Your goal ::
Each line from the beginning of the entries below through the line that includes "Given: Click the circled X icon on Close" must be returned exactly as given.
◇ ◇ ◇ ◇
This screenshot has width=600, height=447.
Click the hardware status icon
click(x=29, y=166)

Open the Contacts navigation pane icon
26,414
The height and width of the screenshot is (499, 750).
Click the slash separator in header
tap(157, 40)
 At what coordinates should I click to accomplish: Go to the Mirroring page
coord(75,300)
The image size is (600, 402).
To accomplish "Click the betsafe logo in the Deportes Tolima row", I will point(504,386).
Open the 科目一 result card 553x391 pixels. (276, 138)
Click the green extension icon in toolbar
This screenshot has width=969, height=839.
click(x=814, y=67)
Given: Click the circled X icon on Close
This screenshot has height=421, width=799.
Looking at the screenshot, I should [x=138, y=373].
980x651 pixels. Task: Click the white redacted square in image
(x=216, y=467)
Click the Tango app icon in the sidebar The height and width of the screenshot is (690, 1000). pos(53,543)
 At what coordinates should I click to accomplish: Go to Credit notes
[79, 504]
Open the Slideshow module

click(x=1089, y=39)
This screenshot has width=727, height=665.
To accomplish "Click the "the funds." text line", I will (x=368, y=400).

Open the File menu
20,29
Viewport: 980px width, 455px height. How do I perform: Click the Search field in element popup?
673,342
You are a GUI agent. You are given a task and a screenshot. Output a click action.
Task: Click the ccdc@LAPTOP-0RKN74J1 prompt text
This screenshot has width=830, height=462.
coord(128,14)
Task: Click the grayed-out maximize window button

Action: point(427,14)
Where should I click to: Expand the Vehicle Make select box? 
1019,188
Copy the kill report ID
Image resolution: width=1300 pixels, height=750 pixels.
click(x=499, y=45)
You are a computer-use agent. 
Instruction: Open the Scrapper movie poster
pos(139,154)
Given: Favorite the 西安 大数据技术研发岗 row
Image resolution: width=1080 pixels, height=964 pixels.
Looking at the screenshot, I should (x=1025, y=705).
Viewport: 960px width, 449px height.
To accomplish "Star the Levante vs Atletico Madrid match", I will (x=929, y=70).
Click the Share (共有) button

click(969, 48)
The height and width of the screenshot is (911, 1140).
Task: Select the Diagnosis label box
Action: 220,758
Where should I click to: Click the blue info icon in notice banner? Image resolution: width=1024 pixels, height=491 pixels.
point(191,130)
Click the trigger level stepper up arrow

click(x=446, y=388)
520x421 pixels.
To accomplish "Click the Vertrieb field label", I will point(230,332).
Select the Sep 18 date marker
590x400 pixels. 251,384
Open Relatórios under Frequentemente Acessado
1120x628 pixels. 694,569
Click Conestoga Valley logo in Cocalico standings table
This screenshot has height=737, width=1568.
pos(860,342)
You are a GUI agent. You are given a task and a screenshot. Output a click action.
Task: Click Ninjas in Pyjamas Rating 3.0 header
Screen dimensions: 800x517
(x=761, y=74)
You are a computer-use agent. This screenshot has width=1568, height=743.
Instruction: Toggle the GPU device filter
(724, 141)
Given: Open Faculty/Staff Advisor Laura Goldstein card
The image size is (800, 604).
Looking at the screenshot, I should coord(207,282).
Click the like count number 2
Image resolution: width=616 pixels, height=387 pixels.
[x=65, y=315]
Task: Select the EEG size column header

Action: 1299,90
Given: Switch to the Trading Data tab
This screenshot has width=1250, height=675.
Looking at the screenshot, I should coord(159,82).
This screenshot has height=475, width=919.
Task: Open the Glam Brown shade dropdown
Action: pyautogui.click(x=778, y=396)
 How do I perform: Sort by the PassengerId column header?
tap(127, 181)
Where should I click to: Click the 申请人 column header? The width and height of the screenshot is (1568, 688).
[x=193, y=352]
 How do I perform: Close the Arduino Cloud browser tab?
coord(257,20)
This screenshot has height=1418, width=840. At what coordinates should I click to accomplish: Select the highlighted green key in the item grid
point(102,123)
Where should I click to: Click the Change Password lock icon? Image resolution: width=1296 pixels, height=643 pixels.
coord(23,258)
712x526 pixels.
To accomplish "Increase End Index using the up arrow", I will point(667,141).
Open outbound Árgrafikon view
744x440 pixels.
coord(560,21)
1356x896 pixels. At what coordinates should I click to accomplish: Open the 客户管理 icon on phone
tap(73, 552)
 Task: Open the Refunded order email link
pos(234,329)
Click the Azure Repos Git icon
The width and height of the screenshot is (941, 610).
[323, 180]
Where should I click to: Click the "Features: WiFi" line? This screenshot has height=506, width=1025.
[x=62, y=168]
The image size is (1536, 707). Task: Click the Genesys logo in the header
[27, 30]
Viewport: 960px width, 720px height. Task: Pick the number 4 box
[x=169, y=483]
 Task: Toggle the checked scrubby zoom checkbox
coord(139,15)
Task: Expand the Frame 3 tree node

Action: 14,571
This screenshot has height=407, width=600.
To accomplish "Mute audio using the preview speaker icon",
◇ ◇ ◇ ◇
Response to the task ::
This screenshot has width=600, height=447.
Click the hardware status icon
click(x=29, y=166)

Open the Contacts navigation pane icon
26,414
The height and width of the screenshot is (499, 750).
Click the slash separator in header
tap(157, 40)
 At what coordinates should I click to accomplish: Go to the Mirroring page
coord(75,300)
The image size is (600, 402).
To accomplish "Click the betsafe logo in the Deportes Tolima row", I will point(504,386).
Open the 科目一 result card 553x391 pixels. (276, 138)
Click the green extension icon in toolbar
This screenshot has width=969, height=839.
click(x=814, y=67)
Given: Click the circled X icon on Close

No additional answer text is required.